→ Stated exercise 1: Copy the derivatives passage again from "Market risk is" through "derivative financial instruments.", changing every "commodity" to "energy".

# Start of Reading text

Market risk is the change in the value of a derivative financial instrument that results from a change in commodity prices, interest rates or other relevant underlyings. The market risks associated with commodity price and interest rate contracts are managed by establishing and monitoring parameters that limit the types and degree of market risk that may be undertaken. The oil and gas reference prices upon which the commodity instruments are based reflect various market indices that have a high degree of historical correlation with actual prices received by Devon.
 
See Note 3 for the amounts included in Devon’s accompanying consolidated balance sheets and consolidated statements of operations associated with its derivative financial instruments.
 
Fair Value Measurements
 
Certain of Devon’s assets and liabilities are measured at fair value at each reporting date. Fair value represents the price that would be received to sell the asset or paid to transfer the liability in an orderly transaction between market participants. This price is commonly referred to as the “exit price”.

# End of Reading text
# Start of Supplied data

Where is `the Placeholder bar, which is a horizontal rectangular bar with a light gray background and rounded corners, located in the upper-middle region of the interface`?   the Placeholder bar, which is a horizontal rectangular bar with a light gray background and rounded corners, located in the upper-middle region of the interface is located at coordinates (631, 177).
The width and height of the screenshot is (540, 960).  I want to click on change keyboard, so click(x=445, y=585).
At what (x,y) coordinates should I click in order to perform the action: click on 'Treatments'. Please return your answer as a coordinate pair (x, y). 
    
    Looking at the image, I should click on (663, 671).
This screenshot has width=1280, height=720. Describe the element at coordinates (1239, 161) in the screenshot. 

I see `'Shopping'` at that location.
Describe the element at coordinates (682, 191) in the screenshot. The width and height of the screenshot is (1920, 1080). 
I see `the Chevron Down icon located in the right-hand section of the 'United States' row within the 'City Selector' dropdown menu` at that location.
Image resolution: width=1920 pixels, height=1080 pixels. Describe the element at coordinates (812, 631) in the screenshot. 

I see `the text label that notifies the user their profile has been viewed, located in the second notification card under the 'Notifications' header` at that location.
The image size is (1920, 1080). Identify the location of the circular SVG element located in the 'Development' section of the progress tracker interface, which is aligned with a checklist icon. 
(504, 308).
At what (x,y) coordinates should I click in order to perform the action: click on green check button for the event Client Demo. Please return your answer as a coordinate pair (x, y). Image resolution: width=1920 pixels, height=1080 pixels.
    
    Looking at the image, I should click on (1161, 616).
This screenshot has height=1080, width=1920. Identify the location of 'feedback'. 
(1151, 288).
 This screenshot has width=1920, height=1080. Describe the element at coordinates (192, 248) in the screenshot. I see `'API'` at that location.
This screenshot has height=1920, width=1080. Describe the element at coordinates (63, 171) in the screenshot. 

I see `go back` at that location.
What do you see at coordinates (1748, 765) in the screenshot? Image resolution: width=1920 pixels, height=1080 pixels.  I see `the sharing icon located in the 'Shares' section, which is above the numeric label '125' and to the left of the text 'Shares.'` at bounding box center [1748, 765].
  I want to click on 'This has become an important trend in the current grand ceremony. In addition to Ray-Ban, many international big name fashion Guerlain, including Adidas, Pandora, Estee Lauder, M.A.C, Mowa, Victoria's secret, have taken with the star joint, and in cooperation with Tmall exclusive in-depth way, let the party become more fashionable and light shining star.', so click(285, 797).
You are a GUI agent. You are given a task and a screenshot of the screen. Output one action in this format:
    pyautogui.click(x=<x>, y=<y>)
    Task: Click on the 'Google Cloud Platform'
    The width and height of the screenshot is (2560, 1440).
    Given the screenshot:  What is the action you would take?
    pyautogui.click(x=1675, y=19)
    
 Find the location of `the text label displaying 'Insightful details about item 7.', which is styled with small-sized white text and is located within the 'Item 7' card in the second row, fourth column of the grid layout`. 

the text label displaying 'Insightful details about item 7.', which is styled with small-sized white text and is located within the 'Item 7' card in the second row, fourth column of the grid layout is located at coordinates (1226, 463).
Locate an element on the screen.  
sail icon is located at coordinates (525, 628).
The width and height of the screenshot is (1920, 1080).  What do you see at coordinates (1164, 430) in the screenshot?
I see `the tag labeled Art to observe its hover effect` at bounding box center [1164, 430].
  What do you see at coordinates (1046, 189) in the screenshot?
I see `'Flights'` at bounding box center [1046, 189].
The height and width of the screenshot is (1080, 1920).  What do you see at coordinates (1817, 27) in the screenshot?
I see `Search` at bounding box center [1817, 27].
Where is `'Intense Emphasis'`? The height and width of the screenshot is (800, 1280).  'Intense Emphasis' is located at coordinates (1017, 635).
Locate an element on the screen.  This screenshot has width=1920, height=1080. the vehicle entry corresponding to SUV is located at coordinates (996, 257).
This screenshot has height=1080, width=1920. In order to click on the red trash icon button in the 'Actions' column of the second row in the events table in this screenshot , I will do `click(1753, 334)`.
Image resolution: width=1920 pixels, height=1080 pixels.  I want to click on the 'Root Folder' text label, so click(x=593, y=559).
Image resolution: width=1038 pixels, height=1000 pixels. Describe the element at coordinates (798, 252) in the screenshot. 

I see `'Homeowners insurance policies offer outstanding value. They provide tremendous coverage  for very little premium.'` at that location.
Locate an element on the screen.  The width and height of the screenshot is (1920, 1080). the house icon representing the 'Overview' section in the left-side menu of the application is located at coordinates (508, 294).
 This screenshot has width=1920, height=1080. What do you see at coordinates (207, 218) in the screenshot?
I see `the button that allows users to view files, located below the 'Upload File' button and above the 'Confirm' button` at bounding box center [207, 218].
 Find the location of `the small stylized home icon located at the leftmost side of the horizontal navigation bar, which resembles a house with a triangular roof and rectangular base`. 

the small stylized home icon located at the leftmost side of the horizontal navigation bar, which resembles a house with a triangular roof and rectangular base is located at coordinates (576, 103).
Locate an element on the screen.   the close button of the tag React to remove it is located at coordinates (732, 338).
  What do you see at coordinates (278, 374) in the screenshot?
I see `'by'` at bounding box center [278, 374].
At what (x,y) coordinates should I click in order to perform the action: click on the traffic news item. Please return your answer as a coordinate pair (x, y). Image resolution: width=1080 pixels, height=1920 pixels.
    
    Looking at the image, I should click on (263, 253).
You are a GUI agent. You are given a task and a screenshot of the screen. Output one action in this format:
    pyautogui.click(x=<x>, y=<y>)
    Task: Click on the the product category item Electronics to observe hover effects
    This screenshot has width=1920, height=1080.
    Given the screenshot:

# End of Supplied data

→ Stated exercise 2: In the rows above, start at the line that contains "The height and width of the screenshot is (1080, 1920)." and stop after the line that contains "so click(x=593, y=559).". Lay out those lines as a Markdown table with the columns n and Line, numbering each line and leaving out blank ones.

→ Exercise response 1:
Market risk is the change in the value of a derivative financial instrument that results from a change in energy prices, interest rates or other relevant underlyings. The market risks associated with energy price and interest rate contracts are managed by establishing and monitoring parameters that limit the types and degree of market risk that may be undertaken. The oil and gas reference prices upon which the energy instruments are based reflect various market indices that have a high degree of historical correlation with actual prices received by Devon.
 
See Note 3 for the amounts included in Devon’s accompanying consolidated balance sheets and consolidated statements of operations associated with its derivative financial instruments.

→ Exercise response 2:
| n | Line |
|---|---|
| 1 | The height and width of the screenshot is (1080, 1920).  What do you see at coordinates (1817, 27) in the screenshot? |
| 2 | I see `Search` at bounding box center [1817, 27]. |
| 3 | Where is `'Intense Emphasis'`? The height and width of the screenshot is (800, 1280).  'Intense Emphasis' is located at coordinates (1017, 635). |
| 4 | Locate an element on the screen.  This screenshot has width=1920, height=1080. the vehicle entry corresponding to SUV is located at coordinates (996, 257). |
| 5 | This screenshot has height=1080, width=1920. In order to click on the red trash icon button in the 'Actions' column of the second row in the events table in this screenshot , I will do `click(1753, 334)`. |
| 6 | Image resolution: width=1920 pixels, height=1080 pixels.  I want to click on the 'Root Folder' text label, so click(x=593, y=559). |